Bladder Instillation (Intravesical therapy)

This procedure may also be called a bladder wash or bath. During a bladder instillation, the bladder is filled with a solution that is held for varying periods of time, from a few seconds to 15 minutes, before being drained through a narrow tube called a catheter.

In severe cases of interstitial cystitis, intravesical solutions may be administered along with oral PPS to provide relief until the oral medication has had time to take effect. Both PPS and heparin may be used in the treatment solution, and both have been shown to be effective in relieving symptoms. It is possible for patients to learn how to do bladder instillations at home.

Other drugs that have been used for bladder instillations include dimethyl sulfoxide (DMSO, RIMSO-50), heparin, sodium bicarbonate, and hydrocortisone (a steroid). Treatments are given every week or two for 6 to 8 weeks, and repeated as needed depending on symptoms. Most people with interstitial cystitis who respond to DMSO notice an improvement in symptoms 3 or 4 weeks after the first 6 to 8-week cycle of treatments.

Other Surgical Therapies for interstitial cystitis

In severe cases of interstitial cystitis that do not respond well to oral medications or to bladder distension or instillation, more invasive surgical procedures may be attempted. A procedure known as sacral neuromodulation has been shown to be effective in controlling symptoms in some people with interstitial cystitis. The term “neuromodulation” refers to an alteration of the nervous system. In sacral neuromodulation, a device is implanted that allows for electrical impulses to stimulate the nerves in the sacral (lower back) area. Sacral neuromodulation is believed to work by inhibiting the hyperactive signals from the sensory nerves within the bladder wall. For sacral neuromodulation, a wire from an electrical impulse generator is implanted in the sacral region of the spinal column. If there is relief of symptoms, the impulse generator can be implanted beneath the skin in the region of the buttocks. A remote control programmer allows the patient to adjust the impulse frequency and power to provide optimal relief of symptoms.

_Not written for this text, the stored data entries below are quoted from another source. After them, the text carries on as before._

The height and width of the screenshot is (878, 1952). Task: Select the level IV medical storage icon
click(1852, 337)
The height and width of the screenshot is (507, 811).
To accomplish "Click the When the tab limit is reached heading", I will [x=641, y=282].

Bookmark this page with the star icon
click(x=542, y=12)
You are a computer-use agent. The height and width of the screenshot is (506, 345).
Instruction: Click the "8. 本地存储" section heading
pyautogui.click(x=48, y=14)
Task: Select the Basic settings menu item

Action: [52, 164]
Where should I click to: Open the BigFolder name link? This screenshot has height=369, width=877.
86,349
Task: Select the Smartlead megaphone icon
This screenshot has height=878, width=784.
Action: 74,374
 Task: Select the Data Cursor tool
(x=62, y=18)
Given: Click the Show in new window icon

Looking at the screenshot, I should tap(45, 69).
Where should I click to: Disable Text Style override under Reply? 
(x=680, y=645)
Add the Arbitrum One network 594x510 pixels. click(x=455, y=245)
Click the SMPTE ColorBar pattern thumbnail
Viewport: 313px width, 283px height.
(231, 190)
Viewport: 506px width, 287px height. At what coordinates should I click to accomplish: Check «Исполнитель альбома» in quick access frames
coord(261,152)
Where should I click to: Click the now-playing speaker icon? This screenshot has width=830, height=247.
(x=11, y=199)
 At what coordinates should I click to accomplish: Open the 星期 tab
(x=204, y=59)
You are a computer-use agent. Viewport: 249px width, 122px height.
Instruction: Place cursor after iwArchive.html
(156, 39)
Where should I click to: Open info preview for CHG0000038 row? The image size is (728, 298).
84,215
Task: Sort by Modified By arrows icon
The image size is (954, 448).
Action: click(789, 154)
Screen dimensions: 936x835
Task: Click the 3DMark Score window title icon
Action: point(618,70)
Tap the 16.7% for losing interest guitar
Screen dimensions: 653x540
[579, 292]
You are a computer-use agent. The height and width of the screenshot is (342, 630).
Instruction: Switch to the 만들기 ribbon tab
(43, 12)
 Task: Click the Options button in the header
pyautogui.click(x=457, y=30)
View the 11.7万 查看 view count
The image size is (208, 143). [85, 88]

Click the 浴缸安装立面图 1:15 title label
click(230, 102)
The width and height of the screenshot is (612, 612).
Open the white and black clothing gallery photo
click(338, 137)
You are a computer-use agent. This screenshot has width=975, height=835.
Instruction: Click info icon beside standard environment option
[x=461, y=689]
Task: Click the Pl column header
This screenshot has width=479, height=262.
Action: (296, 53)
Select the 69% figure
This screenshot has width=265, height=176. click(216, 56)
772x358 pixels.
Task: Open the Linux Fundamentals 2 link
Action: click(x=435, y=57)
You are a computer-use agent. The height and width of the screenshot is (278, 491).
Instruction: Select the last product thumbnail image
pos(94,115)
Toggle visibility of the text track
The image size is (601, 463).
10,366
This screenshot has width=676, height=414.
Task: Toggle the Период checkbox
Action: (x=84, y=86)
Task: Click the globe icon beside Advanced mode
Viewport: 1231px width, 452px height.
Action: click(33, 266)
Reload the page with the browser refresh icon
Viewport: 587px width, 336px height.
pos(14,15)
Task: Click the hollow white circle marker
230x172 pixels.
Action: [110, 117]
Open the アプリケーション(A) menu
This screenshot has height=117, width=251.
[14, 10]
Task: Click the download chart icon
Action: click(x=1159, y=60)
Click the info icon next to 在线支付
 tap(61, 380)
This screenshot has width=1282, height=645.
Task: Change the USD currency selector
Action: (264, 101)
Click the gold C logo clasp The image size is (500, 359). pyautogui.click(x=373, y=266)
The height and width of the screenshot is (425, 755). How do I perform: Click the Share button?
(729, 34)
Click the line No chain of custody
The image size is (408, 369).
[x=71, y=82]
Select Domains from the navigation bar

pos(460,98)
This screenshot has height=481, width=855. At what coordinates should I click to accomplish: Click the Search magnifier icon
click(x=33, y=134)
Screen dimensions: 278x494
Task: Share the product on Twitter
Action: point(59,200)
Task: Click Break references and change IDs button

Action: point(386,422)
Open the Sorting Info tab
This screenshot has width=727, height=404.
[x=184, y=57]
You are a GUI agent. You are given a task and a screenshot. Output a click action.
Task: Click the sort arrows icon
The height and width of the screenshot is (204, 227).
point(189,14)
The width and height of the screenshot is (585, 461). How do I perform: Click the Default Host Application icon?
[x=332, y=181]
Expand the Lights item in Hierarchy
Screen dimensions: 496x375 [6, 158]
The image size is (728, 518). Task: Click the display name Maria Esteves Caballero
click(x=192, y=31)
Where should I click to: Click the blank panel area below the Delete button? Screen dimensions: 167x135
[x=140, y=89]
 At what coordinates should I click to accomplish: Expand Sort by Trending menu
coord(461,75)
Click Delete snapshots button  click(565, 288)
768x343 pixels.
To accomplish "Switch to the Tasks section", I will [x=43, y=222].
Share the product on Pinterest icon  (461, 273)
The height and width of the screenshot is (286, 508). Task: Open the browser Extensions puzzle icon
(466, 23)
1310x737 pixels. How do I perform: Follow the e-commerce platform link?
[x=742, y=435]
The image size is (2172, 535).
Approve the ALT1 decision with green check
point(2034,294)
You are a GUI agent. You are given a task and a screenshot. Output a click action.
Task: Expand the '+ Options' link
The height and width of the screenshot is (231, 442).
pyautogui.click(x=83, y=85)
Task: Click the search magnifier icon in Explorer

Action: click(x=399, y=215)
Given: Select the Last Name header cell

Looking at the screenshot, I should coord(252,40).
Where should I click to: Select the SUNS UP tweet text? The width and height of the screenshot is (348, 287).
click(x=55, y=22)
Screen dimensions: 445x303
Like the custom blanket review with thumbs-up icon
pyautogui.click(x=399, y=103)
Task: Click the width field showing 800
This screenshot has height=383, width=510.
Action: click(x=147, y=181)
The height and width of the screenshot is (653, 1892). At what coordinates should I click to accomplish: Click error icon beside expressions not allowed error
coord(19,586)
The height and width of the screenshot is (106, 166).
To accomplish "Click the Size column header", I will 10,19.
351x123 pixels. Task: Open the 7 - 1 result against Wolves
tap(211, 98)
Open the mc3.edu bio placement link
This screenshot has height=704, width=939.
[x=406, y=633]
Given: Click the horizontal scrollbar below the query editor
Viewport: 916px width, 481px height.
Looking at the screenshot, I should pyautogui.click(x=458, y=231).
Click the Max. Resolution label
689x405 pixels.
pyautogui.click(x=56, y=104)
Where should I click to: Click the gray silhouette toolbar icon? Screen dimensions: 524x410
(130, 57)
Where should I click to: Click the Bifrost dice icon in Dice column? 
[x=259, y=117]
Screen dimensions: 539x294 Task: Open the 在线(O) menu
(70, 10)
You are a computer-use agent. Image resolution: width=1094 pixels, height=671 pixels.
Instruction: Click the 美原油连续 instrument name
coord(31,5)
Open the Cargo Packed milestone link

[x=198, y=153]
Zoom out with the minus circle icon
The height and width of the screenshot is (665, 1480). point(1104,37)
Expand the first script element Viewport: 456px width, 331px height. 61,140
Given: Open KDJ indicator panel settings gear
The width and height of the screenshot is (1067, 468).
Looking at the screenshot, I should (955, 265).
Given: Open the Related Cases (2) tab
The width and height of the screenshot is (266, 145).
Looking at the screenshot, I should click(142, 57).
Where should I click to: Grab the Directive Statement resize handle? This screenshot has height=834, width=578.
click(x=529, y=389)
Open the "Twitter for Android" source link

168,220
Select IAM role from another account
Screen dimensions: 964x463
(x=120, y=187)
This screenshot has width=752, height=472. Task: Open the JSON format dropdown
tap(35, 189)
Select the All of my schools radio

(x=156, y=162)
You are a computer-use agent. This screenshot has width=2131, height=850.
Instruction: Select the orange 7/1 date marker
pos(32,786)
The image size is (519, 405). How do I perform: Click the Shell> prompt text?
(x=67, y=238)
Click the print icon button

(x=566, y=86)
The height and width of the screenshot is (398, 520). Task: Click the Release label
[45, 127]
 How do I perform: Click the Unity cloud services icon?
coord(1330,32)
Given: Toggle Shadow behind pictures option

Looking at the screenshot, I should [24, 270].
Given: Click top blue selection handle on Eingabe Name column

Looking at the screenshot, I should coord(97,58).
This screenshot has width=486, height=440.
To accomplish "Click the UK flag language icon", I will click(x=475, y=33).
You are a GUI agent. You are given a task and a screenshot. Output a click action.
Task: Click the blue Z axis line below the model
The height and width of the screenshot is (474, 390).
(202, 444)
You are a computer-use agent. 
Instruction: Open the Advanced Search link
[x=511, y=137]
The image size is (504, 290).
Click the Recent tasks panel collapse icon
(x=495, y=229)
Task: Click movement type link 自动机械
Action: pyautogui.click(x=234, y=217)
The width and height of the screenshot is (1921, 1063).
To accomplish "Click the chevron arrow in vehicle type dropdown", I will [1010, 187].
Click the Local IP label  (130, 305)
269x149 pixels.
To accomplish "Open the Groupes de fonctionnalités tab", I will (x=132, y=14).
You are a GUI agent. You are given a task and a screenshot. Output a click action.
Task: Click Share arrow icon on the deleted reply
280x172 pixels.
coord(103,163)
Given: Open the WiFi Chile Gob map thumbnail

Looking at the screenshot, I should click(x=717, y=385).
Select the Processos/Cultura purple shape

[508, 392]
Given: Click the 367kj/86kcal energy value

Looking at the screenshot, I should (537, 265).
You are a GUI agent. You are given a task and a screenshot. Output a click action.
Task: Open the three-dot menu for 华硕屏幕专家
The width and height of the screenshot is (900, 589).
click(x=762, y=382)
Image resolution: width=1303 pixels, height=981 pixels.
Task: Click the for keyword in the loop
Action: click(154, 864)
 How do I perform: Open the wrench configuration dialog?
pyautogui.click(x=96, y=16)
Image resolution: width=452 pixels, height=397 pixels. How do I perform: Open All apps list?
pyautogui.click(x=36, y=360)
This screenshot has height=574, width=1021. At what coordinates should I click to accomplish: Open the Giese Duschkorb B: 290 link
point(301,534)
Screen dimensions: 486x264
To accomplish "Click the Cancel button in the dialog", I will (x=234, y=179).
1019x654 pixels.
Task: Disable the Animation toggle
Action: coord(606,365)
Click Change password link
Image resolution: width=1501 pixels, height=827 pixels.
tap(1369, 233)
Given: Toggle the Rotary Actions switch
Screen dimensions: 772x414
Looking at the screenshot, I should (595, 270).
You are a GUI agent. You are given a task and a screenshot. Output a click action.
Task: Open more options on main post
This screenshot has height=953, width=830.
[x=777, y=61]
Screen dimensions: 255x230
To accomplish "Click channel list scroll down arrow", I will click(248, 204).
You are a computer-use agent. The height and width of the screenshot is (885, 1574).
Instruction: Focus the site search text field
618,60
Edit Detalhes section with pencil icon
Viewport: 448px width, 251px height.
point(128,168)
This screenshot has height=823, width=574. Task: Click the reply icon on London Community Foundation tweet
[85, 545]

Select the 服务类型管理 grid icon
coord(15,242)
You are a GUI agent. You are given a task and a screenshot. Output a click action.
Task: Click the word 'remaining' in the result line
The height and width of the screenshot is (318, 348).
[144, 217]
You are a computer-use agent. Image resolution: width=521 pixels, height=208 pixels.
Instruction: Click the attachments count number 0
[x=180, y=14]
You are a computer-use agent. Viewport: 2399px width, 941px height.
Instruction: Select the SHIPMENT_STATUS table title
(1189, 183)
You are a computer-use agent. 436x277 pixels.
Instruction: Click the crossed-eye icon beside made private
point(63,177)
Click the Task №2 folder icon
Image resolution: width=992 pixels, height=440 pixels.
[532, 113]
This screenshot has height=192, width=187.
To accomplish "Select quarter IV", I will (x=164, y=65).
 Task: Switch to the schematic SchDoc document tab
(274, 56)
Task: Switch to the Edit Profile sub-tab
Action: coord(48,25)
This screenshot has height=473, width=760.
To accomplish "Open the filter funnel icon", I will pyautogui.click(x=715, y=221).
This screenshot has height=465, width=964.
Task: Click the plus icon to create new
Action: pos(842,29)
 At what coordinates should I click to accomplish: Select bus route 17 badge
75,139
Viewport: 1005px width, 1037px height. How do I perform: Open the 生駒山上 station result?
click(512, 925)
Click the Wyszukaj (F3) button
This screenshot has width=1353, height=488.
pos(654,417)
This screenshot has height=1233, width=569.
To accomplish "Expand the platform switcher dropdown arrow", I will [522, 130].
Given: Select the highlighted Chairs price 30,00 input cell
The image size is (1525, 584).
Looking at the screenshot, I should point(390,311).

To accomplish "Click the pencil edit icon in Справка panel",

Therapies that also have been used include transcutaneous electrical nerve stimulation (TENS), a form of neuromodulation that does not involve surgical placement of wires or an impulse generator. With TENS, mild electric pulses enter the body for minutes to hours two or more times a day either through wires placed on the surface of the lower back or the suprapubic region, between the navel and the pubic hair, or through special devices inserted into the vagina in women or into the rectum in men. It is believed that the electric pulses may increase blood flow to the bladder, strengthen pelvic muscles that help control the bladder, and trigger the release of hormones that block pain. TENS is generally more effective in reducing pain than in reducing urinary frequency.

Other surgical procedures that may rarely be performed to treat severe interstitial cystitis include peripheral denervation (disrupting the nerves to the bladder wall), bladder augmentation to increase bladder capacity, and cystectomy (bladder removal) with diversion, or re-routing, of urine flow.